Was Macher und Lernende daraus mitnehmen sollten
Wenn du Produktdesign, Software-Engineering oder Plattformstrategie studierst, ist das eine Fallstudie, die du dir merken solltest. Die Geschichte des Epic Launchers ist ein klares Beispiel dafür, wie technische Schulden zu Wettbewerbsschulden werden. Jedes Jahr, in dem der langsame Launcher langsam blieb, ließ er Steam schneller wirken – auch wenn Steam nichts Besonderes tat. Wahrnehmung ist eine Produktentscheidung. Geschwindigkeit ist ein Feature. Das Bürgeramt fühlt sich nicht langsam an, weil es besonders inkompetent wäre; es fühlt sich langsam an, weil alles um es herum schneller geworden ist und es sich nicht bewegt hat.

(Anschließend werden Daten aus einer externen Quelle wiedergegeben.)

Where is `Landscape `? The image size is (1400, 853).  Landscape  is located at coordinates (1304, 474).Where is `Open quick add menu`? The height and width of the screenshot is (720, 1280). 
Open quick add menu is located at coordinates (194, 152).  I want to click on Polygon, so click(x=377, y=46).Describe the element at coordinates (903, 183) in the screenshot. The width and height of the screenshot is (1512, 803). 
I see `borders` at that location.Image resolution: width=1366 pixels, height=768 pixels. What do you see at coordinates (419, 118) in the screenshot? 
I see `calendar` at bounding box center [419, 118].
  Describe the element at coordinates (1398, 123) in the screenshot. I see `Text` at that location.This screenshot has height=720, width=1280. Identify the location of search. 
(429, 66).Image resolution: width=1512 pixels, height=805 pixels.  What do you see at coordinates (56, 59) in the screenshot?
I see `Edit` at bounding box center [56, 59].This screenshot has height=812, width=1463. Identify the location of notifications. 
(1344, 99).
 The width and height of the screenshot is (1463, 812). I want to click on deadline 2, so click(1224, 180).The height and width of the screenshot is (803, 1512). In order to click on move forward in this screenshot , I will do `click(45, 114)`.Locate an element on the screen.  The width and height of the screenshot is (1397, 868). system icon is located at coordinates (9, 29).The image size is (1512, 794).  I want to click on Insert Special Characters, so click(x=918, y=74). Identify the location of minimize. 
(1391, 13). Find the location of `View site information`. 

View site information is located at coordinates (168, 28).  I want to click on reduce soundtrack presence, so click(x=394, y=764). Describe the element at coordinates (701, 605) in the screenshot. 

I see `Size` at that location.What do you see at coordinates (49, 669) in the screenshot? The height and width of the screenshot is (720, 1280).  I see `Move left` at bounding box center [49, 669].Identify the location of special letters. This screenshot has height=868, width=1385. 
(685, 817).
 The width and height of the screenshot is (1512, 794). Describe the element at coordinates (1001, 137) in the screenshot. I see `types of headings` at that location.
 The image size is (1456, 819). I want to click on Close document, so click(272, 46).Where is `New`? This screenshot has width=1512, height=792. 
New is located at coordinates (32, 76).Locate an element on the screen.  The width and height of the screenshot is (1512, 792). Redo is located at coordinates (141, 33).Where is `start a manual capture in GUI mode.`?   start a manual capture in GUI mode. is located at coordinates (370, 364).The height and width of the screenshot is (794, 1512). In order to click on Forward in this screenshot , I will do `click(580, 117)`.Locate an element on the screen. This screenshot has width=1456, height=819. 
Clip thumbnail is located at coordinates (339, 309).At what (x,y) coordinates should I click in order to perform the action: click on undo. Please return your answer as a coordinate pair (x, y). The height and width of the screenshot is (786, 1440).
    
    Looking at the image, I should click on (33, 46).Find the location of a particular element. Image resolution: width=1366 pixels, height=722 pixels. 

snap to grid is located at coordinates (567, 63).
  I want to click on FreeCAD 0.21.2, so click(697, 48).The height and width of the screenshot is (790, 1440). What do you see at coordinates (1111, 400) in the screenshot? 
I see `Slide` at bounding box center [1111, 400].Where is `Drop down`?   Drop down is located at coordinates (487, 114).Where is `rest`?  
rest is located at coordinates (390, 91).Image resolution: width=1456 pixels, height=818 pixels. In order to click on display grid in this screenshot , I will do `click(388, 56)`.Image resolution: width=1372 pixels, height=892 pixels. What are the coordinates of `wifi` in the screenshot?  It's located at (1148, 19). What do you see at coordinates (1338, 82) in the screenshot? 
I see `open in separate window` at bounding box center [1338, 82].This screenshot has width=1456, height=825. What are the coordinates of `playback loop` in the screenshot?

Die konkreten Zahlen, die Epic verspricht – 5-fach beim Start und 6,5-fach bei der Bibliothekswiederherstellung, laut Tom's Hardware und PC Guide – geben dir klare Benchmarks, die du beim Erscheinen der öffentlichen Beta im Blick behalten kannst. Wenn das ausgelieferte Produkt diesen Versprechen entspricht, wird es zu einem realen Beispiel dafür, was gezieltes Performance-Engineering an gereifter Infrastruktur leisten kann. Wenn es dahinter zurückbleibt, ist diese Lücke genauso aufschlussreich – über den Abstand zwischen dem Ehrgeiz einer Roadmap und der ausgelieferten Realität. Beide Ergebnisse sind es wert, studiert zu werden. Beobachte die Beta genau, vergleiche Vorher und Nachher selbst, und frag dich, welche Kompromisse das Team eingegangen ist, um dorthin zu gelangen. Allein diese Frage ist mehr wert als die Schlagzahl.